== Task statement ==
Retype each of the entries below word for word, leaving nothing out and changing nothing.

== Stored entries ==
++++++

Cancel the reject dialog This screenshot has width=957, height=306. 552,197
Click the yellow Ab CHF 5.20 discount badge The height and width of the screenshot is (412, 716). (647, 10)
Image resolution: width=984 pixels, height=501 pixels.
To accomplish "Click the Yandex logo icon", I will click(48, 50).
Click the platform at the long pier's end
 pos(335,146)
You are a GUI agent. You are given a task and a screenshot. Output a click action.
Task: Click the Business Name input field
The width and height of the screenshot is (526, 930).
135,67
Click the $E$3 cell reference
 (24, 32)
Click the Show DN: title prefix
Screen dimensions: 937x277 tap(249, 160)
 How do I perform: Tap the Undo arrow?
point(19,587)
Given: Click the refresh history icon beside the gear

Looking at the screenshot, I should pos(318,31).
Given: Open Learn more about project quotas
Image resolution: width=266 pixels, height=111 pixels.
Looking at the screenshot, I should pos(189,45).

++++++

== Reply to the exercise ==
Cancel the reject dialog This screenshot has width=957, height=306. 552,197
Click the yellow Ab CHF 5.20 discount badge The height and width of the screenshot is (412, 716). (647, 10)
Image resolution: width=984 pixels, height=501 pixels.
To accomplish "Click the Yandex logo icon", I will click(48, 50).
Click the platform at the long pier's end
 pos(335,146)
You are a GUI agent. You are given a task and a screenshot. Output a click action.
Task: Click the Business Name input field
The width and height of the screenshot is (526, 930).
135,67
Click the $E$3 cell reference
 (24, 32)
Click the Show DN: title prefix
Screen dimensions: 937x277 tap(249, 160)
 How do I perform: Tap the Undo arrow?
point(19,587)
Given: Click the refresh history icon beside the gear

Looking at the screenshot, I should pos(318,31).
Given: Open Learn more about project quotas
Image resolution: width=266 pixels, height=111 pixels.
Looking at the screenshot, I should pos(189,45).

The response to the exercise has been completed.